• [Work task] Find the line that contains "Confirm settings with the OK button". Output it and every line after it to the end of the records, exactly as they appear.

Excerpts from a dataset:

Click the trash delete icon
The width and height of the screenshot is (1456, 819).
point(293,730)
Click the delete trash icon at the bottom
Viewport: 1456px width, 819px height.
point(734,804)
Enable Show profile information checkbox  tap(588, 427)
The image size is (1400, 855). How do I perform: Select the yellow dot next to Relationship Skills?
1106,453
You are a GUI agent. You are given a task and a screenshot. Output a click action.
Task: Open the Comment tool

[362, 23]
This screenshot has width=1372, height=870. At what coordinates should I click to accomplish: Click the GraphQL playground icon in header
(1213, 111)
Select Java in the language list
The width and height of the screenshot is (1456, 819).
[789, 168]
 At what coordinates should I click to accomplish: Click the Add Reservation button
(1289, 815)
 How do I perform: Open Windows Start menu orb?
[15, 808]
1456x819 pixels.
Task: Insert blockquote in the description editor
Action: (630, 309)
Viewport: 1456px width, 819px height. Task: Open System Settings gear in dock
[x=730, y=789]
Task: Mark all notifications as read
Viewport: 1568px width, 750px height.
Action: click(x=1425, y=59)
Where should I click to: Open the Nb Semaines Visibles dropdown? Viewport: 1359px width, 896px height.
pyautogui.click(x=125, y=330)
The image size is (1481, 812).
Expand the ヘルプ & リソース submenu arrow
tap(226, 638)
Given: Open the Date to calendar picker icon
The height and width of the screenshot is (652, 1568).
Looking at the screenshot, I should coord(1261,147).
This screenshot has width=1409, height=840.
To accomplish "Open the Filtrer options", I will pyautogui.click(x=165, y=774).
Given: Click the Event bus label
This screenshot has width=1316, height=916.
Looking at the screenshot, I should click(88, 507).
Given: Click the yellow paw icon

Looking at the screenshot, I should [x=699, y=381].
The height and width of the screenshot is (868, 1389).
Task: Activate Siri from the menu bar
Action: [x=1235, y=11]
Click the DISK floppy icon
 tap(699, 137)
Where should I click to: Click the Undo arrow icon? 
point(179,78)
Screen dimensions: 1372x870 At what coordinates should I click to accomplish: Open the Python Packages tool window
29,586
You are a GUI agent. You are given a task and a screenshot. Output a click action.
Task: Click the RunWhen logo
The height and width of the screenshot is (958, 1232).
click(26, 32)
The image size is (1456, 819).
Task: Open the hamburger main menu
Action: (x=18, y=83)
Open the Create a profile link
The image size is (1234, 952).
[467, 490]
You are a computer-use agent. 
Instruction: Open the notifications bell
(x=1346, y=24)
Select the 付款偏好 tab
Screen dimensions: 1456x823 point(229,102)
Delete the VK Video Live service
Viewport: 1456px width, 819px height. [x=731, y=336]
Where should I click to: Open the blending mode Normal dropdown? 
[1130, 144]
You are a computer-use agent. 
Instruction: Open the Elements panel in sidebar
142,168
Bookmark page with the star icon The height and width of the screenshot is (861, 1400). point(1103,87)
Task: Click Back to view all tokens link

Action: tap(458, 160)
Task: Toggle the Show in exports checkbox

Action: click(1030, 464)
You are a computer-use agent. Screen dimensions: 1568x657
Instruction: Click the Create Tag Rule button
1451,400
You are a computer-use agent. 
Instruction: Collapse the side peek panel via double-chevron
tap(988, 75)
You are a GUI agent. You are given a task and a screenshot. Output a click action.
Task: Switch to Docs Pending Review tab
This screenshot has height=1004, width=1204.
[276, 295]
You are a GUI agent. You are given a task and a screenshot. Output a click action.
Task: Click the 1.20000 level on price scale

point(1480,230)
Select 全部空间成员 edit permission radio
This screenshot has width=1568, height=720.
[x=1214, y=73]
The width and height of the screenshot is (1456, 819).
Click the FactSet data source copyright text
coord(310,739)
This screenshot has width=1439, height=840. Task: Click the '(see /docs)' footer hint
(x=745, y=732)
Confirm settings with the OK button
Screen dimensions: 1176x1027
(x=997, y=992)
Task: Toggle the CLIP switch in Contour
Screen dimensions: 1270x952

• [Solution]
Confirm settings with the OK button
Screen dimensions: 1176x1027
(x=997, y=992)
Task: Toggle the CLIP switch in Contour
Screen dimensions: 1270x952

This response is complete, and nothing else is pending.